Report how many lines in the records below contain the word "checkbox". Nothing else belongs in the answer.

=-=-=-=-=

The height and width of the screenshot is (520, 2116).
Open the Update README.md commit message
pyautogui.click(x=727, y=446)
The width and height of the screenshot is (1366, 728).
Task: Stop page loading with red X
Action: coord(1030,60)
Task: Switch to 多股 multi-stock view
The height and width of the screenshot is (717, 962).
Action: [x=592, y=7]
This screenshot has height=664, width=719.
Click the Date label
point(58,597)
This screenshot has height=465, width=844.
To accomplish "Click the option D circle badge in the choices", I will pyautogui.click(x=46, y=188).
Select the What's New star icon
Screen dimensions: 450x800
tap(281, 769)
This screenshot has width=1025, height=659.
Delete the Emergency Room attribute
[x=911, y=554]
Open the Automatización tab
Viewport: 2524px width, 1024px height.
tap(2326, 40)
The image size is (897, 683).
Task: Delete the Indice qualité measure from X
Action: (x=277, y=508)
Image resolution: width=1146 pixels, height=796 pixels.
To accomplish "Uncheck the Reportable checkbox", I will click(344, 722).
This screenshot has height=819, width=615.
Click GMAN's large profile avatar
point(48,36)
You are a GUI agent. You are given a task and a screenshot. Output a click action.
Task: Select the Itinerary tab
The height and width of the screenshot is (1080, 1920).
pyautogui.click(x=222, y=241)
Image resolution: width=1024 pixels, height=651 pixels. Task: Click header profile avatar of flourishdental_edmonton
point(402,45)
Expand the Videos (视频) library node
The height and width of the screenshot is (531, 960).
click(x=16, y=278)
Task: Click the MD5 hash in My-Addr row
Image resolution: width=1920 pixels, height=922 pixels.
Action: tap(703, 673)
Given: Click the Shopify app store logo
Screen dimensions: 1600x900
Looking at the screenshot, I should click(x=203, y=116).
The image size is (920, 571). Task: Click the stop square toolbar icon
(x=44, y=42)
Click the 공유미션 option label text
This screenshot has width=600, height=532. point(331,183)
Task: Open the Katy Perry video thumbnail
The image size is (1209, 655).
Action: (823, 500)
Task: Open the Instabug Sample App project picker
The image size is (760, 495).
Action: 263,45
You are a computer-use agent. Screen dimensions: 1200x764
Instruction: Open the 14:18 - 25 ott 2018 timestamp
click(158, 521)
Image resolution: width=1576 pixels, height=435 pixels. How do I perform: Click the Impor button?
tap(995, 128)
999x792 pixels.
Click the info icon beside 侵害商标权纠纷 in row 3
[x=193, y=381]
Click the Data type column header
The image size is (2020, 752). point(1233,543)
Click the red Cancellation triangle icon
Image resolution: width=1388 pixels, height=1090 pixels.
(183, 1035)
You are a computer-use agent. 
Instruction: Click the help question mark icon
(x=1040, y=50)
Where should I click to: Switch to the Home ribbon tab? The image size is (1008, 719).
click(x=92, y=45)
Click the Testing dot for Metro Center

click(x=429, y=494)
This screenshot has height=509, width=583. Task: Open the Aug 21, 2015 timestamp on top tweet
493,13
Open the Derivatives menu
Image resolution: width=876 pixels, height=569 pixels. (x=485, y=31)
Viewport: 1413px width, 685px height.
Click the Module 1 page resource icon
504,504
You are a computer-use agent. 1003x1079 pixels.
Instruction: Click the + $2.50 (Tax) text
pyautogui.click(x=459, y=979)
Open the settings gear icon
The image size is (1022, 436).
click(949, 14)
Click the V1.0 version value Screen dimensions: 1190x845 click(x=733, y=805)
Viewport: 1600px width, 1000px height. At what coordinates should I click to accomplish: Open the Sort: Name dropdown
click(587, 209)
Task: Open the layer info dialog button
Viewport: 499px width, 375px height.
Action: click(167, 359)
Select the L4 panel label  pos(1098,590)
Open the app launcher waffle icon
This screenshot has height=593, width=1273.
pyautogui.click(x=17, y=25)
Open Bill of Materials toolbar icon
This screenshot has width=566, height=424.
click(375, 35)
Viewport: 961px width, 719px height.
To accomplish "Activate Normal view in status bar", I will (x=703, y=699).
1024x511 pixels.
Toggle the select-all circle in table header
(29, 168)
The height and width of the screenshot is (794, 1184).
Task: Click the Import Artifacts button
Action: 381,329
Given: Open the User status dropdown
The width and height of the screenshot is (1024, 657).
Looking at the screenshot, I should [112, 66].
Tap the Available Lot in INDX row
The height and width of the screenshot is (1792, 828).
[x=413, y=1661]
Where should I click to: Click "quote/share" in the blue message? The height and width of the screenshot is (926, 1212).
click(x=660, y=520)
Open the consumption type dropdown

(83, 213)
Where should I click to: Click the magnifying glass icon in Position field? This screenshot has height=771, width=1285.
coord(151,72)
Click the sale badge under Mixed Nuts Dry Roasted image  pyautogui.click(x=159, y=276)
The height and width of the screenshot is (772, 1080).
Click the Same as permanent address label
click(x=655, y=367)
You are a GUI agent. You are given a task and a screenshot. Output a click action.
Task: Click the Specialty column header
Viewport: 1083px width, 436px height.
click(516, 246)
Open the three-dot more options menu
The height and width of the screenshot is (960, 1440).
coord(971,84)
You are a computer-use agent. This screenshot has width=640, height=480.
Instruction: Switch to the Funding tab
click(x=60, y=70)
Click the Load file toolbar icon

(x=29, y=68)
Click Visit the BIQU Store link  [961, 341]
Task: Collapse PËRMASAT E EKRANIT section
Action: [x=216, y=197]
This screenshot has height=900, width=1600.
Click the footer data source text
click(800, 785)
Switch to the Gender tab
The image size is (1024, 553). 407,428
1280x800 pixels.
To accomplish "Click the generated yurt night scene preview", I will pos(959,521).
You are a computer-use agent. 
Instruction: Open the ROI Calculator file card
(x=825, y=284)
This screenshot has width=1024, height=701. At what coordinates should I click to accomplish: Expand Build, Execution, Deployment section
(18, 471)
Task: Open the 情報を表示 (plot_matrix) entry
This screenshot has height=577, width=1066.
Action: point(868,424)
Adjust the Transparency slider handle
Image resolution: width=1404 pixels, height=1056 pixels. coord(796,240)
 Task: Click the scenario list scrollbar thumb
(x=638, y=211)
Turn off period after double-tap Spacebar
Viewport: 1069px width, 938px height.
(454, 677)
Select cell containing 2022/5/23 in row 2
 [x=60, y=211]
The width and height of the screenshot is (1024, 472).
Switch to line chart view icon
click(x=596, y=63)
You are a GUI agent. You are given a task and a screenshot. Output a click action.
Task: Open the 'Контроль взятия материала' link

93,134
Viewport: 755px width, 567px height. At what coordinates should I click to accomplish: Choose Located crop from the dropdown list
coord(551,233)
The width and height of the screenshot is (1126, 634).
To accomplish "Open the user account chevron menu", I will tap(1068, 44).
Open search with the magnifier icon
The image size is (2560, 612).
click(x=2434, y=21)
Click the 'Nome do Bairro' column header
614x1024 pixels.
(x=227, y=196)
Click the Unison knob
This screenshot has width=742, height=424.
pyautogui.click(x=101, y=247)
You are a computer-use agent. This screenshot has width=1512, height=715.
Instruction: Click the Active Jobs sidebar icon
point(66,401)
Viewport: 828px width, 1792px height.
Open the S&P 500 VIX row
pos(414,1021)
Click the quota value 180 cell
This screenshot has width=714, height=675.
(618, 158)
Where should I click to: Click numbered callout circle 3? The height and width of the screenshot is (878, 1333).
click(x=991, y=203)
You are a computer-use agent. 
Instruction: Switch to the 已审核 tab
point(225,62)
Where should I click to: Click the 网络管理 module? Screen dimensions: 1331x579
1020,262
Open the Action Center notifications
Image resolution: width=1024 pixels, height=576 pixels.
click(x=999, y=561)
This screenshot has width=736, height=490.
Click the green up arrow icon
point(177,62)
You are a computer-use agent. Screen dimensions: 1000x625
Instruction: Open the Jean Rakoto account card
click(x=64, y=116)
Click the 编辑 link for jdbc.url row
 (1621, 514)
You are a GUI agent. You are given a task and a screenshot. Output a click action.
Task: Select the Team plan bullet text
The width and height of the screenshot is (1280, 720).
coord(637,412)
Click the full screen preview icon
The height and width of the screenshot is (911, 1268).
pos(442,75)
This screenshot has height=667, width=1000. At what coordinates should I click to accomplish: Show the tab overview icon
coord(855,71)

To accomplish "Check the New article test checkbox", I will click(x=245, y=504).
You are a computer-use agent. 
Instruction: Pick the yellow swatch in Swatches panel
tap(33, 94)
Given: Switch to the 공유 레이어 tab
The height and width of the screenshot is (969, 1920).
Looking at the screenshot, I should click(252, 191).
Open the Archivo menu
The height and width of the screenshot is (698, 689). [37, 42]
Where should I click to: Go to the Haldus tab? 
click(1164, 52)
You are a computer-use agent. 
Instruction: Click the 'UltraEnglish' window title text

=-=-=-=-=

● Solution for this task
2